Figure 1. Proportion, types, and outcome of paediatric acute leukaemia with Down syndrome.
Figure 2. Survival curve for DS-AL patients.
Regarding the cohort of patients who expired, five patients (83%) had B-ALL and one patient (17%) had AML (38% of DS-B-ALL and 16% of DS-AML expired). All the patients had treatment-related mortality and none of the patients expired due to resistant disease, relapse, or early death due to advanced disease at presentation. Five out of six patients (83%) had the disease in remission, while one patient (17%) expired during induction chemotherapy before remission (Table 1).
Various factors, like age, gender, type of malignancy, and the status of diagnosis of DS before presentation, were analysed in terms of the outcome of the study cohort, but the status of diagnosis of DS before presentation was the only statistically significant factor found to be associated with the outcome (p-value = 0.004).
Discussion
The first case of DS-associated acute leukaemia was published in 1930 [18]. DS is now considered the most common syndrome of leukaemia predisposition, and DS-leukaemia has exceptional clinical features with noteworthy differences in prognosis and treatment toxicity [19, 20]. There have been particular immunophenotypic characteristics of DS-ALL in the literature, with almost all patients exhibiting B-cell phenotype and rarely with T-cell or mature B-cell (Burkitt’s leukaemia) phenotype [21–23]. The same pattern of immunophenotype in DS-ALL cases has been observed in this study cohort. This study highlights the high incidence of life-threatening treatment-related toxicities in DS-acute leukaemia patients [4, 20]. The peak age of DS-ALL was also found to be the same [24], but the peak age at diagnosis of DS-AML in this study differed from the published literature [25, 26].
We also found a slightly lesser proportion of DS-associated acute leukaemia among all patients of paediatric acute leukaemia as compared to the data from HICs [27]. The ratio of B-ALL to AML in children with DS was found to be much higher (3.17) in this study as compared to the ratio (1.7) reported in previous studies from high-income countries (HICs) [3, 28]. The mean overall survival of children with DS-ALL was found to be lower (35.5 months) than children with DS-AML (42.8 months), which consolidates the findings that the overall survival rate in DS-ALL is worse than DS-AML [29].

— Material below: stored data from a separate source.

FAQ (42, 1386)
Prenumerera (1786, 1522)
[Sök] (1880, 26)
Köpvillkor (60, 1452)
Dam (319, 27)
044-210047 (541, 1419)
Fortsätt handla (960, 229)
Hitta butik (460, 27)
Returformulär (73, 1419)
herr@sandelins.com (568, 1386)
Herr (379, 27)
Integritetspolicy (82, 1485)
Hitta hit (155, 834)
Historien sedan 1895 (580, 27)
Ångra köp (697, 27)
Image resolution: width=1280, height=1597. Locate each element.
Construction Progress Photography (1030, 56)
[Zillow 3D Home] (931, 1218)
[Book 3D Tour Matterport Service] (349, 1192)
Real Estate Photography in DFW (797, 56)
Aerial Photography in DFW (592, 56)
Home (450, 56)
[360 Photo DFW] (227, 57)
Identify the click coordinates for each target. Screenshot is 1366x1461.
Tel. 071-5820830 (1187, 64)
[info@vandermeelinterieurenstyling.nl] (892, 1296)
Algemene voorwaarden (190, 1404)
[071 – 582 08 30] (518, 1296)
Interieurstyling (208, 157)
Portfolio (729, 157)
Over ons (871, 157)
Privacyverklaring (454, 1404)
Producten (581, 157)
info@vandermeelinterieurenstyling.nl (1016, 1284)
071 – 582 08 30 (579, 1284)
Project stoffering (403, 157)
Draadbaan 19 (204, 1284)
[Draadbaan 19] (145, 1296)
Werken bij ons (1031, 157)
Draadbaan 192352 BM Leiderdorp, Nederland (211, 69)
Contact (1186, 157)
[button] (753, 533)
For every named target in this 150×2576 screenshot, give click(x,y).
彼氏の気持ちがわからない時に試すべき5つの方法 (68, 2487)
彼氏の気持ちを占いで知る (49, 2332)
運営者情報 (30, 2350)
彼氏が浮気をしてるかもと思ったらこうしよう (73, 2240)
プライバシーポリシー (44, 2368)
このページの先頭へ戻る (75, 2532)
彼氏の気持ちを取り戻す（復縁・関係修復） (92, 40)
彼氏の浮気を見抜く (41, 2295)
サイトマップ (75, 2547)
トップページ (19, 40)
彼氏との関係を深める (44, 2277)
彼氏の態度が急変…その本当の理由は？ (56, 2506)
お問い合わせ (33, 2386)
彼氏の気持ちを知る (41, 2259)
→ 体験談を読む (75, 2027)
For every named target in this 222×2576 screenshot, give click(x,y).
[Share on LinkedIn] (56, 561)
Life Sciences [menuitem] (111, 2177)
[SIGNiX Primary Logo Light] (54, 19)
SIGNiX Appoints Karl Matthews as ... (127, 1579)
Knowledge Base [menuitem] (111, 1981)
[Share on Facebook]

The reasons behind the few differences observed in children with DS-acute leukaemia in this study could be the different demographical characteristics, like genetics, social and environmental factors, or it could be due to discrepancies in the data. The major limitations in this study are the retrospective study design, lack of electronic data available in our setting and small sample size. A cancer registry database is not present in our country and all of the patients’ records are kept manually in individual centres. Therefore, the data recorded retrospectively in this study might be incomplete and inadequate. Moreover, small sample size and the short study duration might not extract significant data for conclusions. But the strength of this study lies in the fact that this is the first study conducted in DS-associated paediatric acute leukaemia patients in Pakistan, and despite the innate hurdles of collection of retrospective data in a resource-limited setting, an effort has been made to publish the available data. This study calls for further prospective studies to be conducted in this special group of patients in Pakistan to draw significant conclusions, gain a better understanding of the clinical manifestations and the challenges in the management of children of DS with acute leukaemia and improve the prognosis of these patients in this part of the world too.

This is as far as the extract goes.